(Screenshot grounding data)
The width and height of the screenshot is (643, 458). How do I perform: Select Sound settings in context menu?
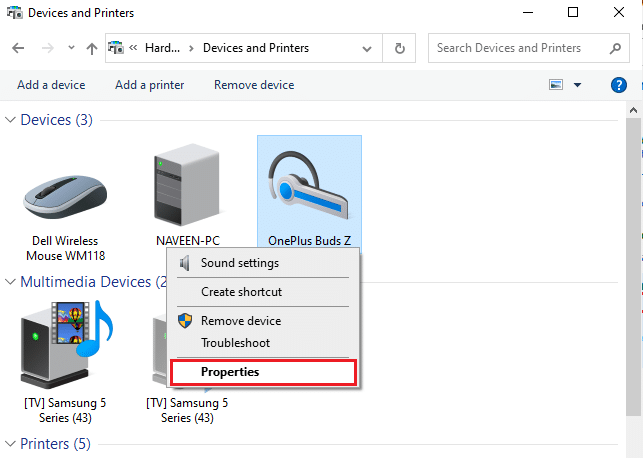coord(239,263)
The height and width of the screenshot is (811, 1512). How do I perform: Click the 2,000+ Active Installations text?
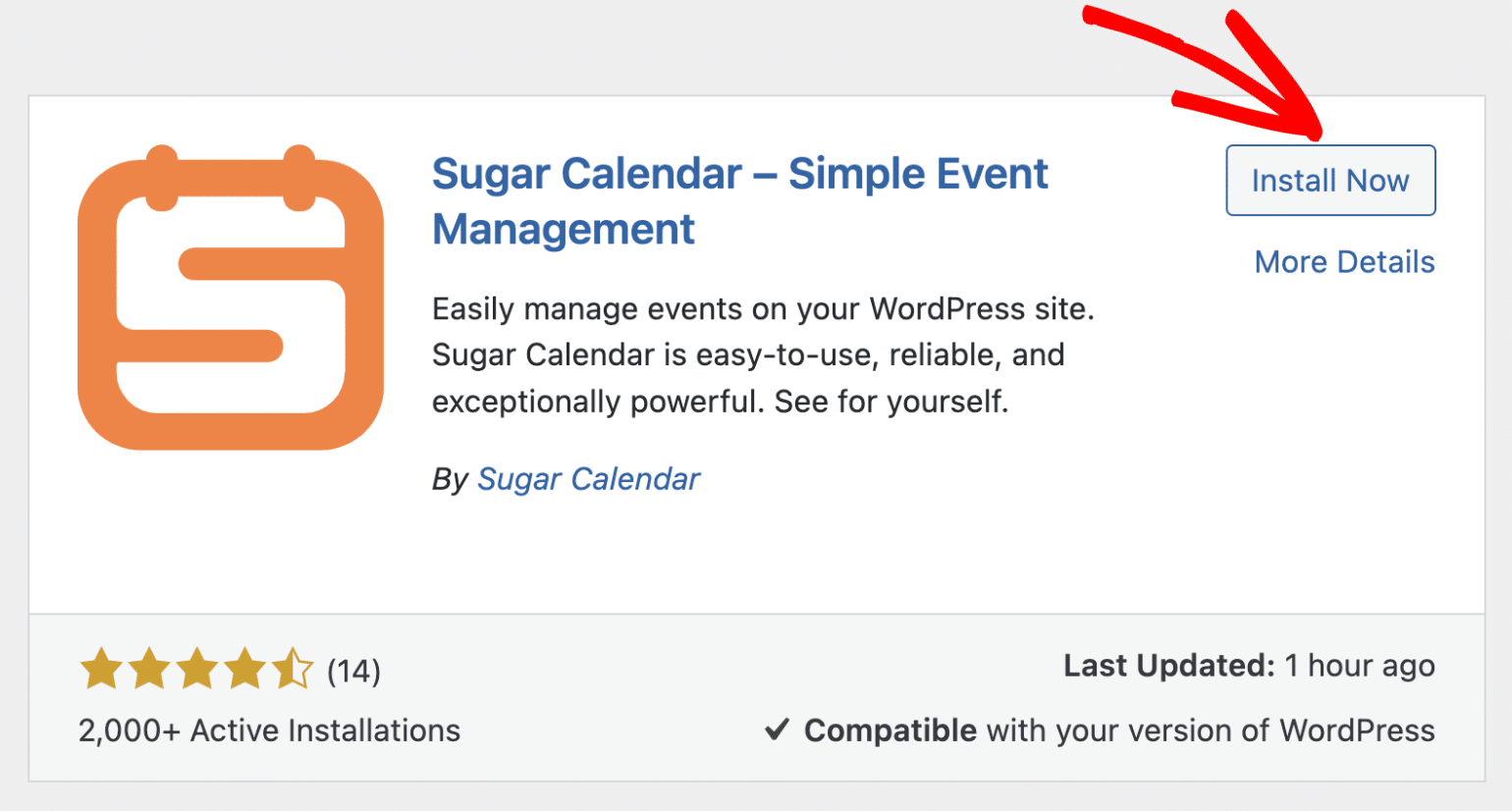pos(268,730)
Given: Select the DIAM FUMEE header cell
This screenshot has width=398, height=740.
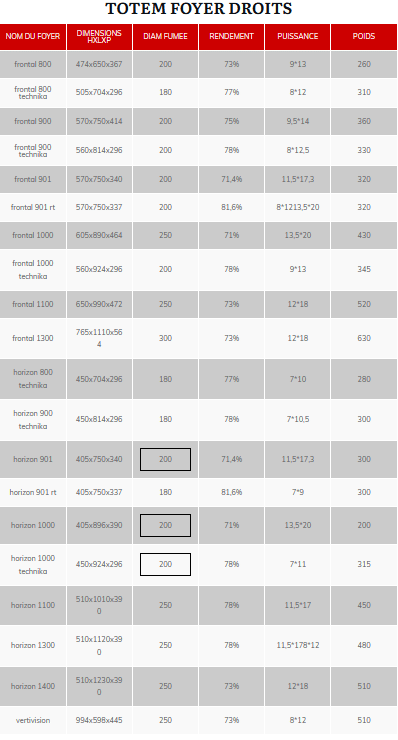Looking at the screenshot, I should 165,36.
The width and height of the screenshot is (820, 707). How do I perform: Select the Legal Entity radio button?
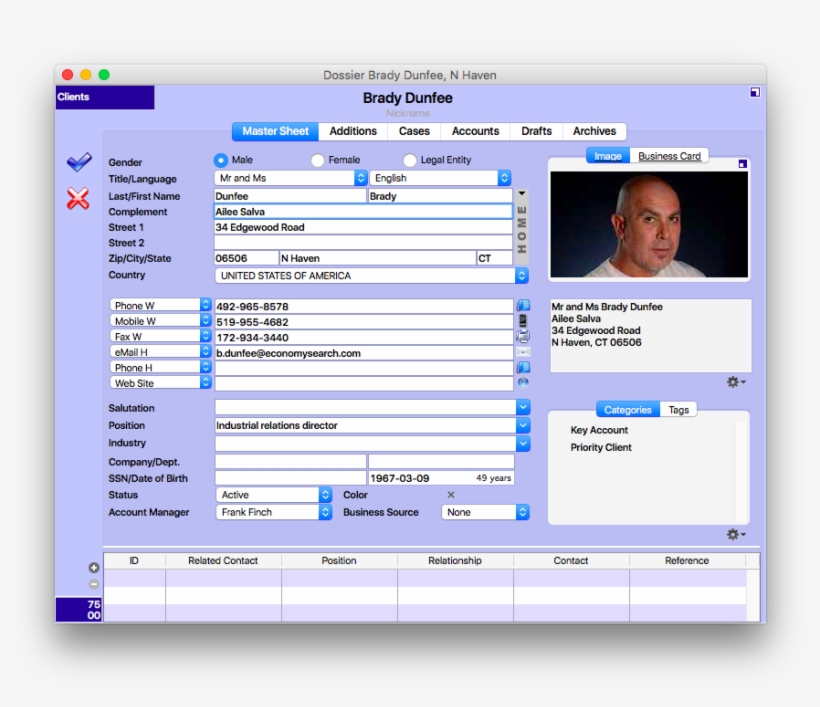(410, 159)
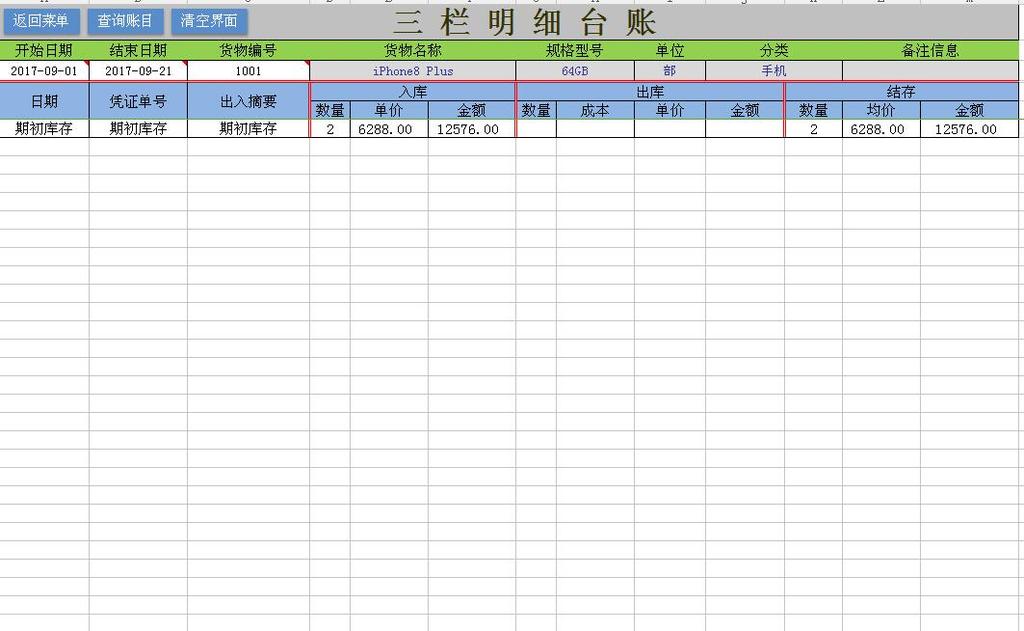
Task: Select the 货物名称 cell showing iPhone8 Plus
Action: pos(409,70)
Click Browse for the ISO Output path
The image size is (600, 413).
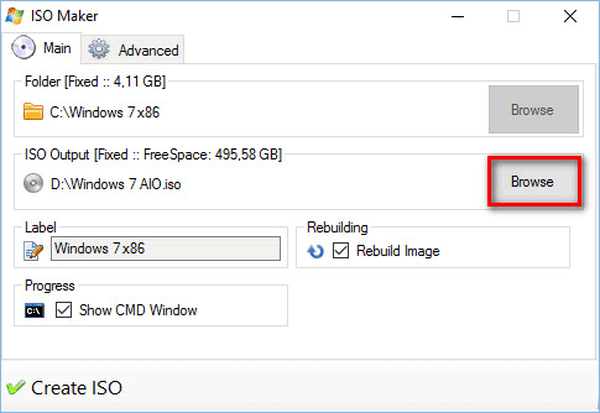point(532,181)
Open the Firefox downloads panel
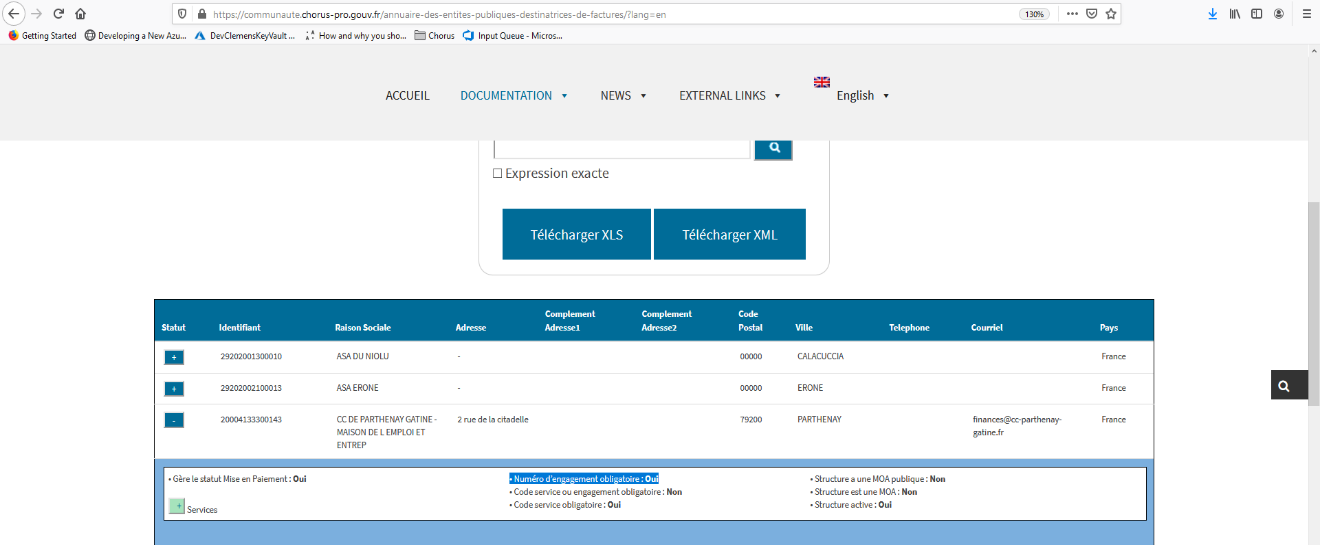The image size is (1320, 545). coord(1212,14)
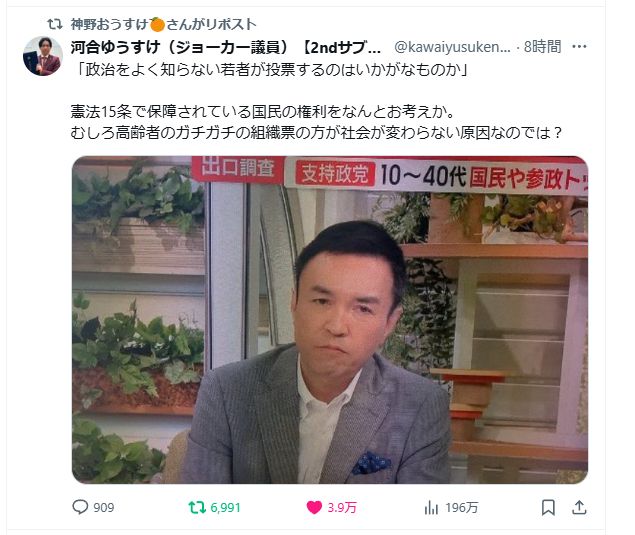Click the 909 replies count

point(104,507)
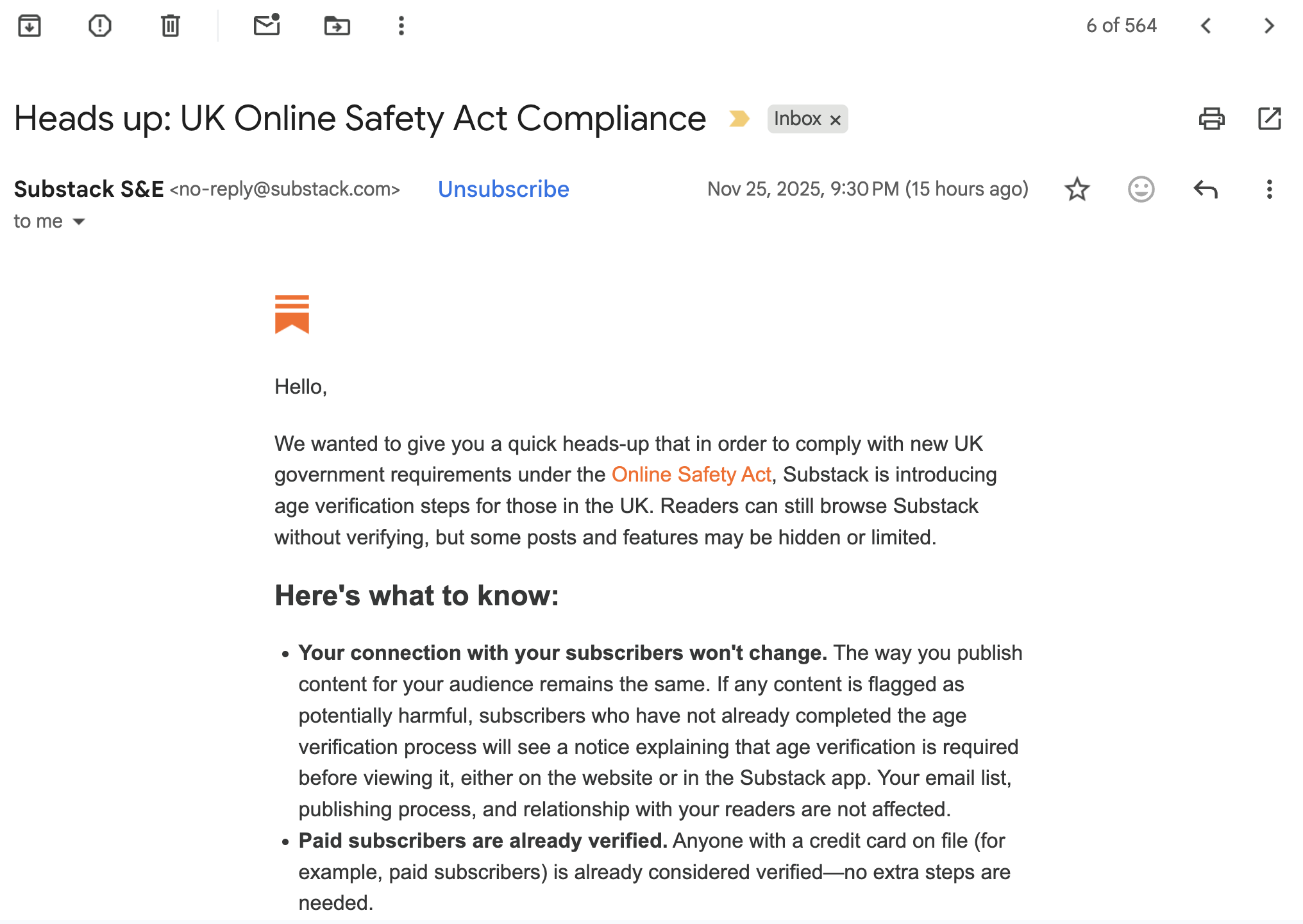Archive this email

click(x=29, y=26)
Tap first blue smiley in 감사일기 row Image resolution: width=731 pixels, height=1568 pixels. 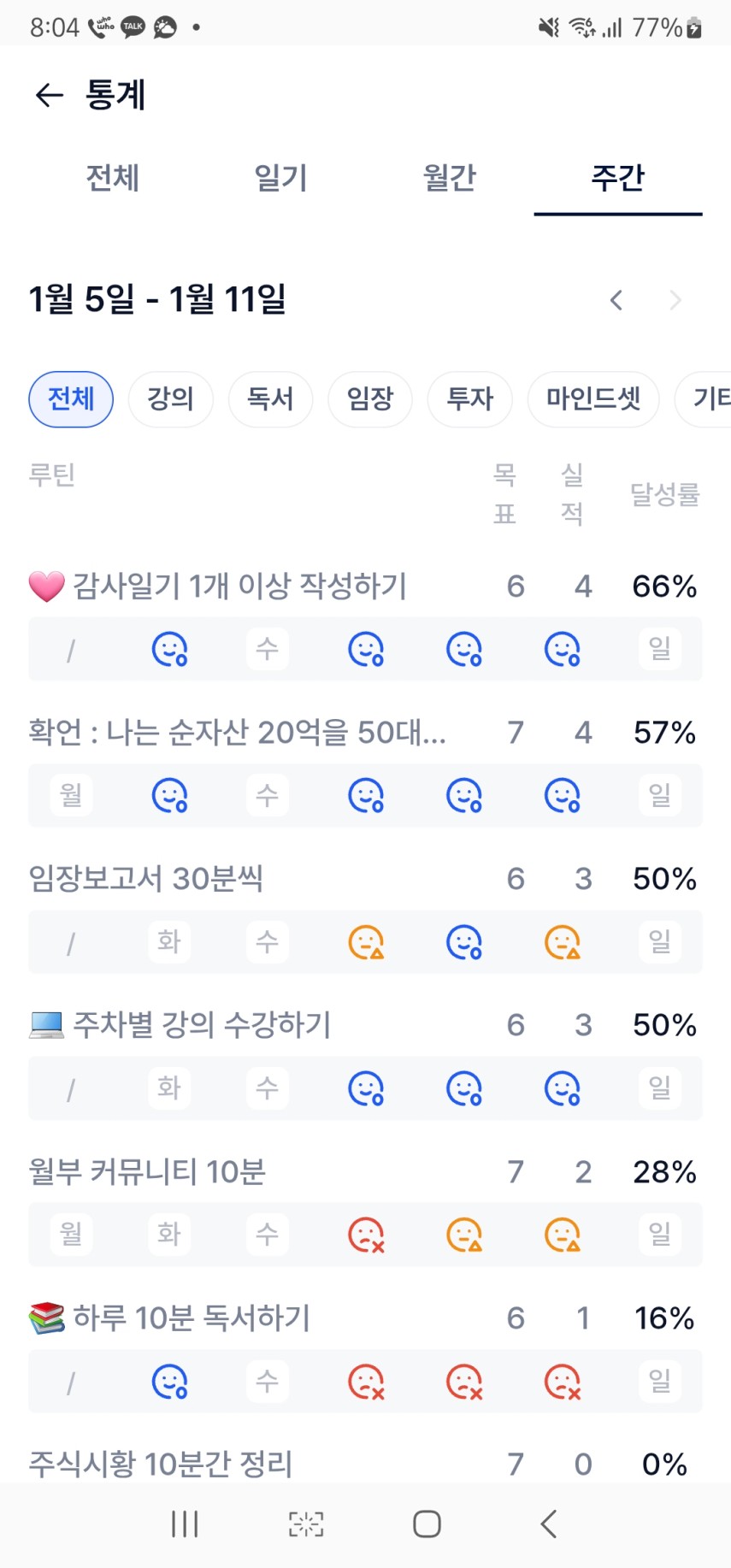pos(169,649)
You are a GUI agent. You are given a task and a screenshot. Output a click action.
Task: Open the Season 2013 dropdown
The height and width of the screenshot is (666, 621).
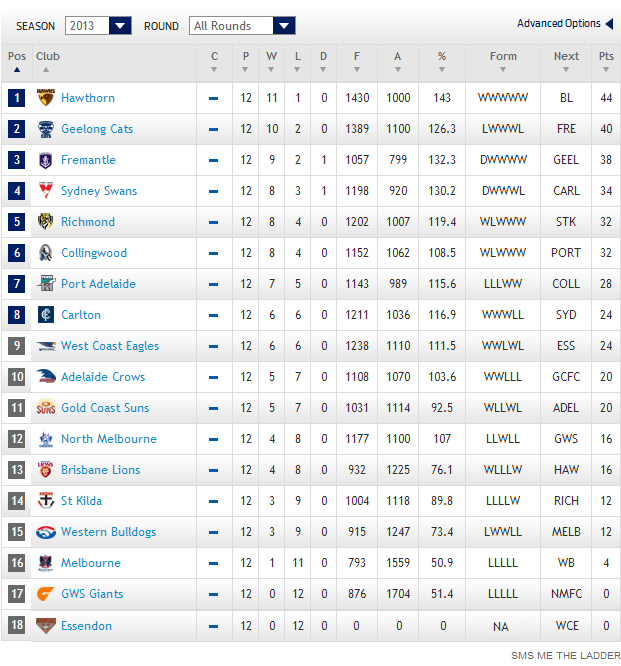coord(98,26)
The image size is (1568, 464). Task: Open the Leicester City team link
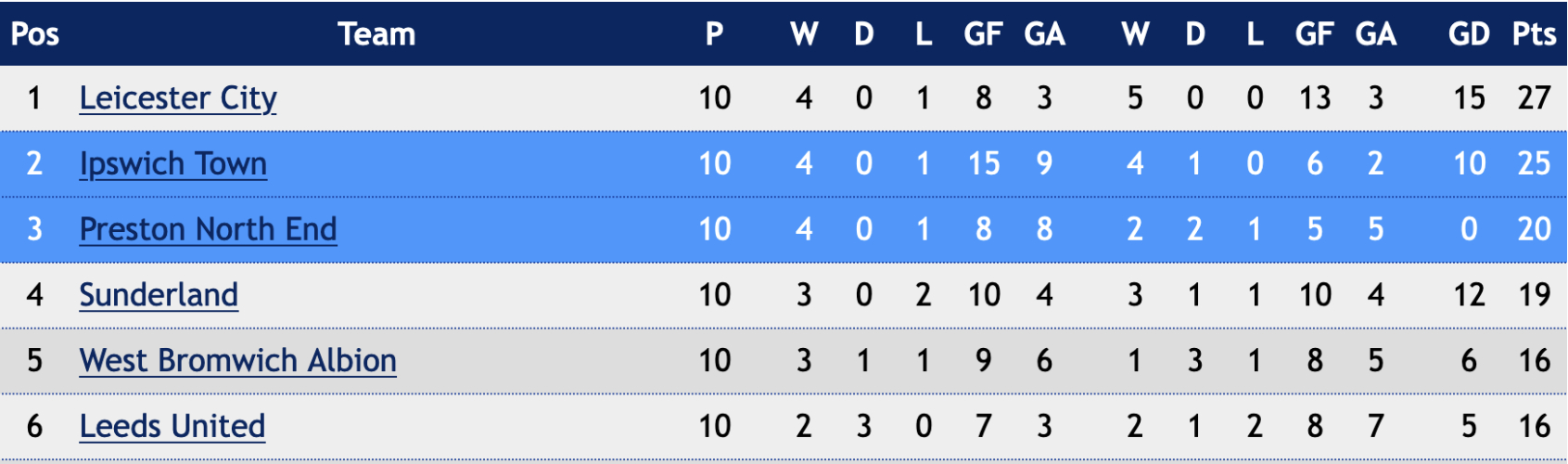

» **What the exercise asks**: Reproduce precisely the lines of the entries above, from the one containing "You are a GUI" through the final one, both ends included, and omit the pictures.

» **Completed exercise**:
You are a GUI agent. You are given a task and a screenshot. Output a click action.
Task: Open the Season 2013 dropdown
The height and width of the screenshot is (666, 621).
coord(98,26)
The image size is (1568, 464). Task: Open the Leicester City team link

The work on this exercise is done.